Natural Health Tips

Nutrition Basics: What Are Fats?

Basic Make up of fats

Fats are one of the three basic food categories along with proteins and carbohydrates. As fats have a higher carbon and hydrogen content compared to carbohydrates they have a higher energy content.

Fats are made up of glycerol and fatty acids, and fatty acids are to fats as amino acids are to proteins, in other words they are the building blocks of fats. Fatty acids can also vary in length in terms of how many carbon atoms they have in the chain.

Fats are used in the body as a source of energy, as insulation for organs and nerves and to regulate fat soluble vitamins (such as A, D, E and K).

Saturated, Monounsaturated and polyunsaturated fats

You may hear these terms often and wonder what they mean.

Saturated fats have the maximum number of hydrogen atoms in the fatty acids.

Unsaturated fats are the fatty acids in whose carbon chain there is at least one double bond which means that there will be fewer hydrogen atoms.

Polyunsaturated fats have two or more of these double bonds whilst monounsaturated fats have just the one.

Saturated fats are found mainly in animal fats, and they are usually solid at room temperature.

Hydrogenated fats such as margarines are not good for you. You should avoid them and use butter instead. You also have hydrogenated oils (like vegetable oils), these are partially saturated - and they are not good for you at all.

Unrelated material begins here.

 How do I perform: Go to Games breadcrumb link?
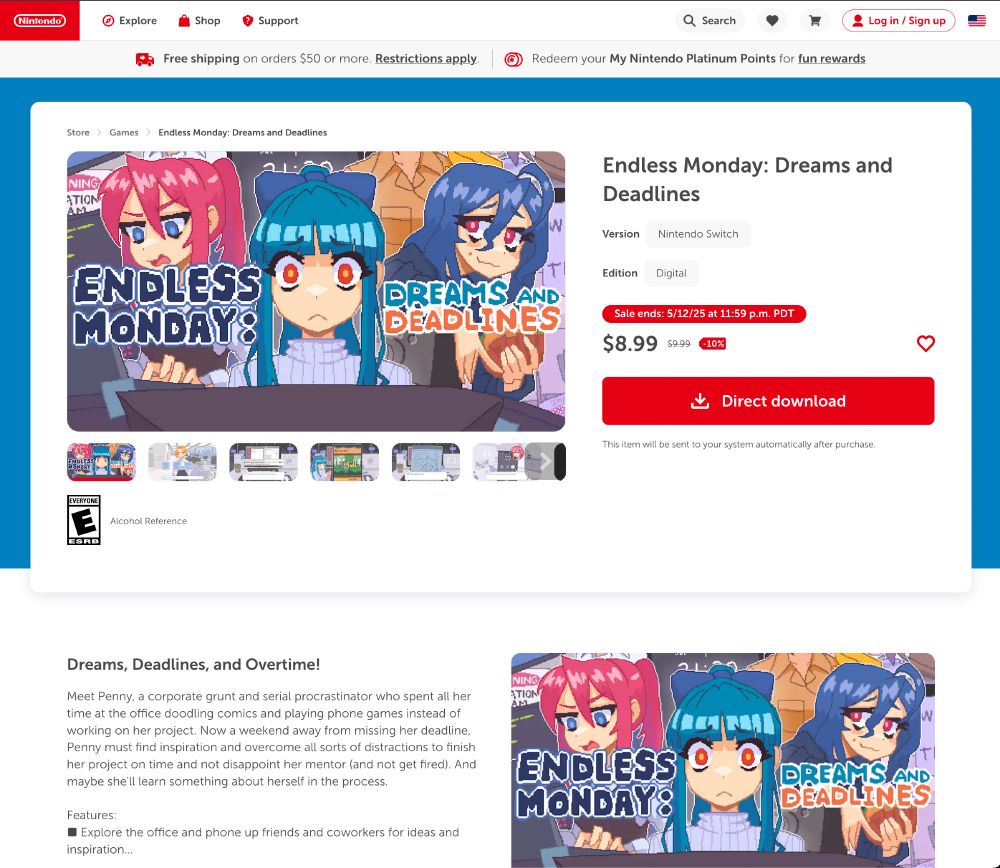[x=124, y=133]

Unfortunately many people use these oils for cooking and frying, and at such temperatures these oils break down into harmful substances and also increase inflammatory responses in the body (which are tied to heart disease).

As for saturated fat coming from meat - where you have animals that are totally pasture fed, and are free from growth hormones and antibiotics and from artificial or non-pasture feed, then the resultant meat (and dairy) will be greatly superior.

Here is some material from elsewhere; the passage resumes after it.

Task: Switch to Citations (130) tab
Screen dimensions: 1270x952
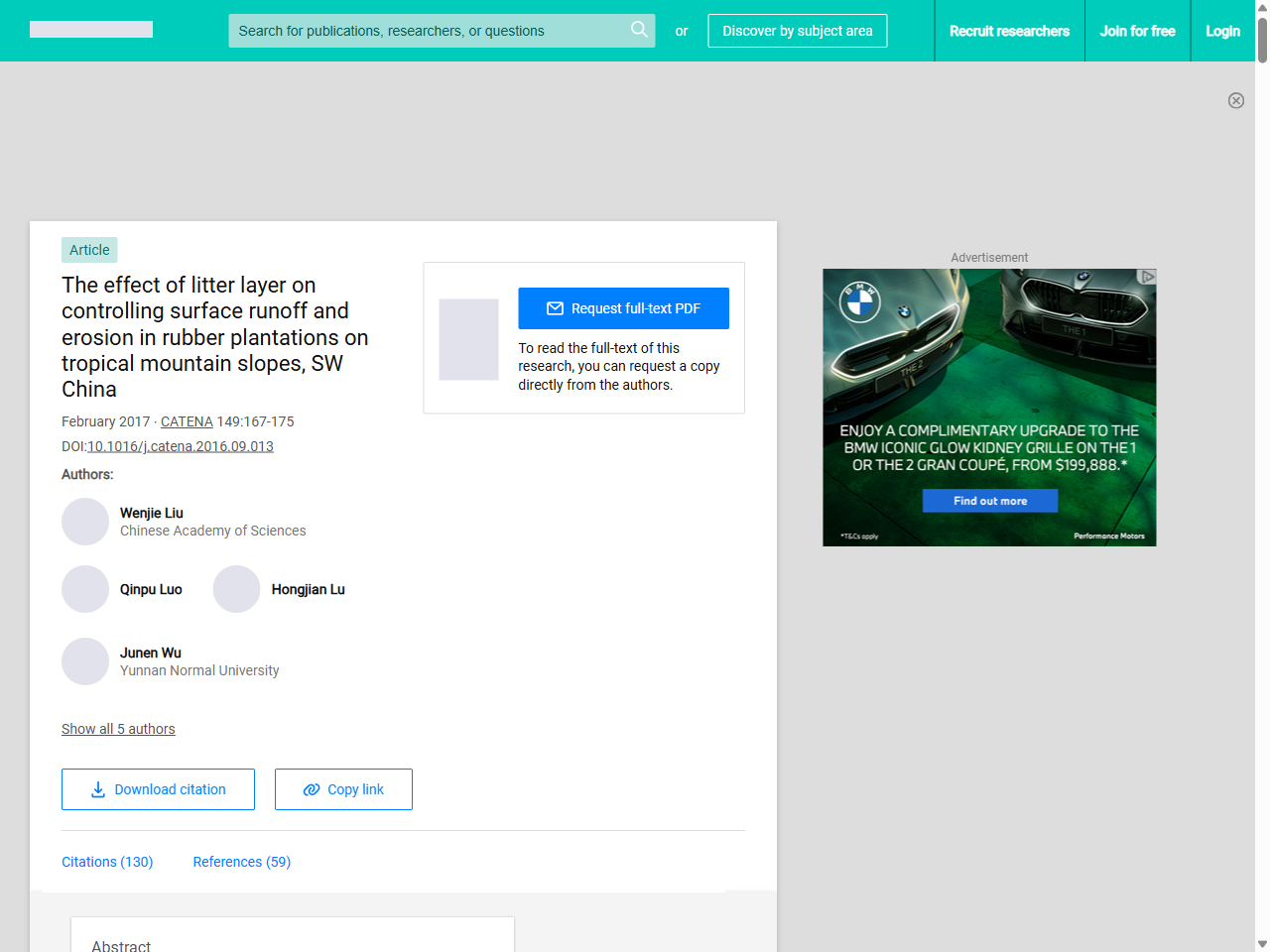Action: pyautogui.click(x=107, y=862)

Polyunsaturated fats are found mainly in nuts and seeds and their oils. But remember, refined vegetable oils are not good for you, as they contain and produce trans-fats, harmful things.

Omega-3 fatty acids are an example of polyunsaturated fats which are beneficial for your health, however as polyunsaturated fats are subject to oxidation (due to light and air), they should be consumed quickly and not kept in storage for long times.

This matter will be expanded upon in future articles in this series.